____ Task material

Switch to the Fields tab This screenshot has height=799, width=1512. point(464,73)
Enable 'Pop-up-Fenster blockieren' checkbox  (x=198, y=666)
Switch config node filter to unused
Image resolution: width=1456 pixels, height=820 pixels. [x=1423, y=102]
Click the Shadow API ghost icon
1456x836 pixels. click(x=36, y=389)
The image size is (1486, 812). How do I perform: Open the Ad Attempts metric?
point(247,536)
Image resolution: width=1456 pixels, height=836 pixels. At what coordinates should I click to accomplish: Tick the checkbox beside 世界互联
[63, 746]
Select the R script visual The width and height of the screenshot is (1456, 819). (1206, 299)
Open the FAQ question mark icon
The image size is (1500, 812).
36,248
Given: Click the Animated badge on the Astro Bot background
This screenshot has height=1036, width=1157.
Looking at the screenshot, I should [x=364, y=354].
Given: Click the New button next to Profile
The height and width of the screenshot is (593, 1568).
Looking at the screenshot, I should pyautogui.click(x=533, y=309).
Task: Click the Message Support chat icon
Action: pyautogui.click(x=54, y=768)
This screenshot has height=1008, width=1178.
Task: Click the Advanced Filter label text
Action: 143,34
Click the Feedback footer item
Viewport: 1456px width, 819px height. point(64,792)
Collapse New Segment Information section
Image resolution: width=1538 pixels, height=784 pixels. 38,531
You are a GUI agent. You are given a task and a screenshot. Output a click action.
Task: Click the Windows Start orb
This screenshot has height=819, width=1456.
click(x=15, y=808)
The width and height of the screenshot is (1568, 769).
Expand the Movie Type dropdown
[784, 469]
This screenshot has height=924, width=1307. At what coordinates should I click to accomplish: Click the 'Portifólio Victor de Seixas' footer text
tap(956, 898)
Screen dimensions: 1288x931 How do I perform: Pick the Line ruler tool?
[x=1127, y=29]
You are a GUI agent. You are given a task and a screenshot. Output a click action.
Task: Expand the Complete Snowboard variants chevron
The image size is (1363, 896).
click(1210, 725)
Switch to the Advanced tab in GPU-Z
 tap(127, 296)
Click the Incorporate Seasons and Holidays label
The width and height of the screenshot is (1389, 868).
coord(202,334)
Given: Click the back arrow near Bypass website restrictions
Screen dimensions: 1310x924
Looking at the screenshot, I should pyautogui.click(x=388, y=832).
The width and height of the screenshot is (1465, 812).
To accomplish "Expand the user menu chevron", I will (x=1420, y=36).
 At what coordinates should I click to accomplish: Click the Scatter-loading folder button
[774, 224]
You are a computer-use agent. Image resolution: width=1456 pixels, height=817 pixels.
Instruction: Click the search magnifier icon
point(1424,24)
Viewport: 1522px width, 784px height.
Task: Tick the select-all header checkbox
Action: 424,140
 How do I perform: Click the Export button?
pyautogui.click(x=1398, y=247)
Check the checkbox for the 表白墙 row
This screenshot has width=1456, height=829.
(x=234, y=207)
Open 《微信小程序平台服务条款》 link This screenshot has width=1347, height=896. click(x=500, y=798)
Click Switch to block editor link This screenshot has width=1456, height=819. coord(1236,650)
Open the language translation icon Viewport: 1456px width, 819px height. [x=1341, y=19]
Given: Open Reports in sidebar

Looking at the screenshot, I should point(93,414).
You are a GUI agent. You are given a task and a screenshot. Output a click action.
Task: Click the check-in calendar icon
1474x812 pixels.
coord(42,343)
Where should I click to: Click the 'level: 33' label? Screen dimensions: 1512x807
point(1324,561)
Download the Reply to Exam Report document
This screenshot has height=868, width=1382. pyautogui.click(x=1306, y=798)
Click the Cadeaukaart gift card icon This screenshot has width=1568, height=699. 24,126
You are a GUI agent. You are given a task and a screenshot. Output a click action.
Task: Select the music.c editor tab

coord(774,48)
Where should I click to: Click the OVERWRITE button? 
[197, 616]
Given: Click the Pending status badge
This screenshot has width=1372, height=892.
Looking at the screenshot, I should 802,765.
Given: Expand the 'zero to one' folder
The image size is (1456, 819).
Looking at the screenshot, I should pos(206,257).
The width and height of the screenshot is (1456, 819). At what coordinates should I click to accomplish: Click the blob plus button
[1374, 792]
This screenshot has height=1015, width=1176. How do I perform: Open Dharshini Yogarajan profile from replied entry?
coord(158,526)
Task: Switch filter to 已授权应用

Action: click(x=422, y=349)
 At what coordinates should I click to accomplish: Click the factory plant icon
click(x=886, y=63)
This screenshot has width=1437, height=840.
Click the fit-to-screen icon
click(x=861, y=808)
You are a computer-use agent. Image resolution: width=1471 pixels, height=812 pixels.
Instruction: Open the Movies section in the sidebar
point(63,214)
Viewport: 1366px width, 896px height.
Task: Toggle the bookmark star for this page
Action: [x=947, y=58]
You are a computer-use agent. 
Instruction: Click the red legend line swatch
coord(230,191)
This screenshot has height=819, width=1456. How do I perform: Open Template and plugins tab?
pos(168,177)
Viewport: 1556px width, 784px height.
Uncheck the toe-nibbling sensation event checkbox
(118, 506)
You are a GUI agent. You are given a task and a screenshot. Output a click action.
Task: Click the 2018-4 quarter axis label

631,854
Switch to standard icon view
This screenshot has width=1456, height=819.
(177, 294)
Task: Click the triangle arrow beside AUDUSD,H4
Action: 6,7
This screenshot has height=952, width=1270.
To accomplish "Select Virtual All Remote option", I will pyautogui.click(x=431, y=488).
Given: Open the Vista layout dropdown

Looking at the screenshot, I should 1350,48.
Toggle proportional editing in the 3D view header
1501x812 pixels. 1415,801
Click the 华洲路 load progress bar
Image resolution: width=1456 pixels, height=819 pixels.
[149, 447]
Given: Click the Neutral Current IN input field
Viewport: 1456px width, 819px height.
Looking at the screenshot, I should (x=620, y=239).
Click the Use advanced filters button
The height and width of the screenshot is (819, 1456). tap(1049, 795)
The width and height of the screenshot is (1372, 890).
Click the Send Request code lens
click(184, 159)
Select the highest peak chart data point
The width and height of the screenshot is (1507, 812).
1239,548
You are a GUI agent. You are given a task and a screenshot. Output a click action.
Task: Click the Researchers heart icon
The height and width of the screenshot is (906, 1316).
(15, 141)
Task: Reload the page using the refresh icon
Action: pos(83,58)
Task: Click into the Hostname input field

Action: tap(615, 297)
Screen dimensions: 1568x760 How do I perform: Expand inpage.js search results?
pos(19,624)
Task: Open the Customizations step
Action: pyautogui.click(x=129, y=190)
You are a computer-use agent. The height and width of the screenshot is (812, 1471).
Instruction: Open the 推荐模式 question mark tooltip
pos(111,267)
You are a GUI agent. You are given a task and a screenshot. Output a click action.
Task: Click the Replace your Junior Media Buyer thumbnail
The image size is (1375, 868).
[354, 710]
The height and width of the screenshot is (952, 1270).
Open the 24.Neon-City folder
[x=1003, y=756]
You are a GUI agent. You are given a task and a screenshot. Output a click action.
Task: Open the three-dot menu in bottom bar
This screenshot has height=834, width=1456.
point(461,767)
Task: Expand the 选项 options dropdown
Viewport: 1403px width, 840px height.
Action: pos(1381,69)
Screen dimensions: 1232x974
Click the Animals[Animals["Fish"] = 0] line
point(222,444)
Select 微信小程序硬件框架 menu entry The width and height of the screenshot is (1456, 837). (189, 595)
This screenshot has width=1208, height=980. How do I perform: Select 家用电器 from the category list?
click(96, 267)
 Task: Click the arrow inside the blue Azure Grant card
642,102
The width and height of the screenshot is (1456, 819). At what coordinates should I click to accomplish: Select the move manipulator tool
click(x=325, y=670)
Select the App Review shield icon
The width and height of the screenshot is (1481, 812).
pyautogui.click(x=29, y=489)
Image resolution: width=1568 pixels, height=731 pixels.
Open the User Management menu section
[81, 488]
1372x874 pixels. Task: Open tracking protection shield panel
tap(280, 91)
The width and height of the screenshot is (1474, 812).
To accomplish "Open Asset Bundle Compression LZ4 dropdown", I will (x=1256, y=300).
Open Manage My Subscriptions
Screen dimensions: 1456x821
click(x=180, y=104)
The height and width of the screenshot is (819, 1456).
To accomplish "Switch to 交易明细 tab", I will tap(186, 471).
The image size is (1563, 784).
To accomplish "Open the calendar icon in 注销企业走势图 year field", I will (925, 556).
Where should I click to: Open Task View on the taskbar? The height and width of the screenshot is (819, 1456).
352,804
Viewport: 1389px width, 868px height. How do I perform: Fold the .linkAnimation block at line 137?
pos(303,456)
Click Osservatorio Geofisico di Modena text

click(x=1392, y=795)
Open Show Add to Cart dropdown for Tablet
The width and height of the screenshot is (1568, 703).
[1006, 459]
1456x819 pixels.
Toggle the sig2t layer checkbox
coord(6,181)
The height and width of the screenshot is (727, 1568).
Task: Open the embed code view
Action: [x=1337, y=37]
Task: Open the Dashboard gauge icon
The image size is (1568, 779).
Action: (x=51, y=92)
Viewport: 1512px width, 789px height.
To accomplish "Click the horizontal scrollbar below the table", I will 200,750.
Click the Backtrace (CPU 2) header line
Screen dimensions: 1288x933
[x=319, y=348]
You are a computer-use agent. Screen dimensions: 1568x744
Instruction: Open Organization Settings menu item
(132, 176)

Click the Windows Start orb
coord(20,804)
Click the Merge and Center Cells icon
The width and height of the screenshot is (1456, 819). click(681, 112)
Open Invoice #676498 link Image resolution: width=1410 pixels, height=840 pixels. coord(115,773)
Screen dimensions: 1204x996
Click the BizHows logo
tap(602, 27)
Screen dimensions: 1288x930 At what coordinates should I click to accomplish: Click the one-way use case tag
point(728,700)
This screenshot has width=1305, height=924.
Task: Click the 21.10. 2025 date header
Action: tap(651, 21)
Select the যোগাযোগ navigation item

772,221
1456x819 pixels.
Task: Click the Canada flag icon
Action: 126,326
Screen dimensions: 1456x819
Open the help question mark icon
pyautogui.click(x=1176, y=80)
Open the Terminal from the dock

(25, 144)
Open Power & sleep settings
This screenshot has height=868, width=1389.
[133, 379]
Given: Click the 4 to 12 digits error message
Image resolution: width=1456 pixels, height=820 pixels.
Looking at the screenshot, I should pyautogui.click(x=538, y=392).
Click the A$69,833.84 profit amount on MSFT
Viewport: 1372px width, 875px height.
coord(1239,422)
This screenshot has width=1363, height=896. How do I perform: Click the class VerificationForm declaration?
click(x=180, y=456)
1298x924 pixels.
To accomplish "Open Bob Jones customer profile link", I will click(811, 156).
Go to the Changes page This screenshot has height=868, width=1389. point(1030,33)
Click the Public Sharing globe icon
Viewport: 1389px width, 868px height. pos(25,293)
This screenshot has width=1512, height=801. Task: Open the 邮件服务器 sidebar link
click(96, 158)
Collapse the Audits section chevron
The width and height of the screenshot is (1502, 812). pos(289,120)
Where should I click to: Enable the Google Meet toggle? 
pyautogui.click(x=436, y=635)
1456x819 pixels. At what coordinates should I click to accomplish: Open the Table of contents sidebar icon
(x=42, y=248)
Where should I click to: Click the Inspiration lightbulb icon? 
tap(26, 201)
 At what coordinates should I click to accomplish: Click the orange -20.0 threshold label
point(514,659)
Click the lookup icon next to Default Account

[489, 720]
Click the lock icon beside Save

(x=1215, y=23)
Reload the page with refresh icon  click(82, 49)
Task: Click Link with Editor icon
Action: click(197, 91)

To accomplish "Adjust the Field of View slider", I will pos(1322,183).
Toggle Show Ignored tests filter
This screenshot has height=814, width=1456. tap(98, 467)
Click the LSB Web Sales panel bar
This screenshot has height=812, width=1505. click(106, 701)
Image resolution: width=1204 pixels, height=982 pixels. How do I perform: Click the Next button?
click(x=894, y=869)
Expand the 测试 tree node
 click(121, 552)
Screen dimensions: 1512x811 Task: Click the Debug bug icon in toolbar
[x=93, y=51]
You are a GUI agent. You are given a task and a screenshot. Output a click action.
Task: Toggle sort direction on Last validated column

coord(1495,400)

________

Task directions — The count of lines above that include the string "badge" is the sole expected answer.

Task output — 2